DATASET ::

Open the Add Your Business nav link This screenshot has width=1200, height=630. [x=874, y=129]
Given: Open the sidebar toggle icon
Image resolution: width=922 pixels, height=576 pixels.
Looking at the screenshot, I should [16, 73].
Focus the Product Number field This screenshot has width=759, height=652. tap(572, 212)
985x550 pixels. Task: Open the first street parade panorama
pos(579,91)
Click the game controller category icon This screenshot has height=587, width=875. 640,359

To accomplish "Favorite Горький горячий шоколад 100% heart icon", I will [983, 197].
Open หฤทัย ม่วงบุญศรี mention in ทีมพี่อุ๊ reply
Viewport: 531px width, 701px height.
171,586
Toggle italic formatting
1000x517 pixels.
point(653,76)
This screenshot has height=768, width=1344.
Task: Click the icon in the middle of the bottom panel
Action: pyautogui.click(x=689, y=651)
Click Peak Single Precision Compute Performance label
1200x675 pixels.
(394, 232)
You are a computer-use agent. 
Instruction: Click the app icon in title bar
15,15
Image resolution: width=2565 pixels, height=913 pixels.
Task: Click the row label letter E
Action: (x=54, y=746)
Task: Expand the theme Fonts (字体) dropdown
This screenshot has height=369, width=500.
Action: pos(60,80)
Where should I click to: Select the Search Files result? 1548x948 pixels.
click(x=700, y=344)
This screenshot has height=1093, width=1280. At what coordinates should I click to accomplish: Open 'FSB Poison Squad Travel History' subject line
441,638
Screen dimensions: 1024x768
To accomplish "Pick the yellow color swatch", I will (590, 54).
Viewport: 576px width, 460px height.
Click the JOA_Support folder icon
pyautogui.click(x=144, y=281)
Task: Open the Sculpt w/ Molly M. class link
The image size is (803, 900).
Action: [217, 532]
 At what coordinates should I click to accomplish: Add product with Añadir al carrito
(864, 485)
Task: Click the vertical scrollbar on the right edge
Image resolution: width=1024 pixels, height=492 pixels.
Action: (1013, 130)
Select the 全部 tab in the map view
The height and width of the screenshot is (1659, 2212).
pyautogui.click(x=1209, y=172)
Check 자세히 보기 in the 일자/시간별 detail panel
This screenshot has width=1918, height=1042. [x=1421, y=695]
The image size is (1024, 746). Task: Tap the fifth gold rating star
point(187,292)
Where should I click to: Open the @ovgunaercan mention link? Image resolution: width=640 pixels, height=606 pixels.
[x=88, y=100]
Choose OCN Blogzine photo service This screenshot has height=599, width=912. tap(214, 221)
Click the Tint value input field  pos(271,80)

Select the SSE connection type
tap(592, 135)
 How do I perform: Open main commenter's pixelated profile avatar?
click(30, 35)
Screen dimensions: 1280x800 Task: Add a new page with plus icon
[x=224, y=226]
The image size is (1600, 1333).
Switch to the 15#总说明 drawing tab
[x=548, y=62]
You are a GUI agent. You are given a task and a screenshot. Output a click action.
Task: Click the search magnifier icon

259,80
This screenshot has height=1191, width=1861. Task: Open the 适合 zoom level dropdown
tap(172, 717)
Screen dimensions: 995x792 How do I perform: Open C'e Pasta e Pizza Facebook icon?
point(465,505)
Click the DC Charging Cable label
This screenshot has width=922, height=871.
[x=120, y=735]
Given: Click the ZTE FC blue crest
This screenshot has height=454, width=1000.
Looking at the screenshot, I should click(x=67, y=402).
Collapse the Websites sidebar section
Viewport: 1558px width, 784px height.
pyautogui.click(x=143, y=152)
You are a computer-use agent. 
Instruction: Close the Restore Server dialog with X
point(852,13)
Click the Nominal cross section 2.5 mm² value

ASSIGNMENT :: Give back the material above in its entirety, with every word intact.

EXERCISE OUTPUT ::
Open the Add Your Business nav link This screenshot has width=1200, height=630. [x=874, y=129]
Given: Open the sidebar toggle icon
Image resolution: width=922 pixels, height=576 pixels.
Looking at the screenshot, I should [16, 73].
Focus the Product Number field This screenshot has width=759, height=652. tap(572, 212)
985x550 pixels. Task: Open the first street parade panorama
pos(579,91)
Click the game controller category icon This screenshot has height=587, width=875. 640,359

To accomplish "Favorite Горький горячий шоколад 100% heart icon", I will [983, 197].
Open หฤทัย ม่วงบุญศรี mention in ทีมพี่อุ๊ reply
Viewport: 531px width, 701px height.
171,586
Toggle italic formatting
1000x517 pixels.
point(653,76)
This screenshot has height=768, width=1344.
Task: Click the icon in the middle of the bottom panel
Action: pyautogui.click(x=689, y=651)
Click Peak Single Precision Compute Performance label
1200x675 pixels.
(394, 232)
You are a computer-use agent. 
Instruction: Click the app icon in title bar
15,15
Image resolution: width=2565 pixels, height=913 pixels.
Task: Click the row label letter E
Action: (x=54, y=746)
Task: Expand the theme Fonts (字体) dropdown
This screenshot has height=369, width=500.
Action: pos(60,80)
Where should I click to: Select the Search Files result? 1548x948 pixels.
click(x=700, y=344)
This screenshot has height=1093, width=1280. At what coordinates should I click to accomplish: Open 'FSB Poison Squad Travel History' subject line
441,638
Screen dimensions: 1024x768
To accomplish "Pick the yellow color swatch", I will (590, 54).
Viewport: 576px width, 460px height.
Click the JOA_Support folder icon
pyautogui.click(x=144, y=281)
Task: Open the Sculpt w/ Molly M. class link
The image size is (803, 900).
Action: [217, 532]
 At what coordinates should I click to accomplish: Add product with Añadir al carrito
(864, 485)
Task: Click the vertical scrollbar on the right edge
Image resolution: width=1024 pixels, height=492 pixels.
Action: (1013, 130)
Select the 全部 tab in the map view
The height and width of the screenshot is (1659, 2212).
pyautogui.click(x=1209, y=172)
Check 자세히 보기 in the 일자/시간별 detail panel
This screenshot has width=1918, height=1042. [x=1421, y=695]
The image size is (1024, 746). Task: Tap the fifth gold rating star
point(187,292)
Where should I click to: Open the @ovgunaercan mention link? Image resolution: width=640 pixels, height=606 pixels.
[x=88, y=100]
Choose OCN Blogzine photo service This screenshot has height=599, width=912. tap(214, 221)
Click the Tint value input field  pos(271,80)

Select the SSE connection type
tap(592, 135)
 How do I perform: Open main commenter's pixelated profile avatar?
click(30, 35)
Screen dimensions: 1280x800 Task: Add a new page with plus icon
[x=224, y=226]
The image size is (1600, 1333).
Switch to the 15#总说明 drawing tab
[x=548, y=62]
You are a GUI agent. You are given a task and a screenshot. Output a click action.
Task: Click the search magnifier icon

259,80
This screenshot has height=1191, width=1861. Task: Open the 适合 zoom level dropdown
tap(172, 717)
Screen dimensions: 995x792 How do I perform: Open C'e Pasta e Pizza Facebook icon?
point(465,505)
Click the DC Charging Cable label
This screenshot has width=922, height=871.
[x=120, y=735]
Given: Click the ZTE FC blue crest
This screenshot has height=454, width=1000.
Looking at the screenshot, I should click(x=67, y=402).
Collapse the Websites sidebar section
Viewport: 1558px width, 784px height.
pyautogui.click(x=143, y=152)
You are a computer-use agent. 
Instruction: Close the Restore Server dialog with X
point(852,13)
Click the Nominal cross section 2.5 mm² value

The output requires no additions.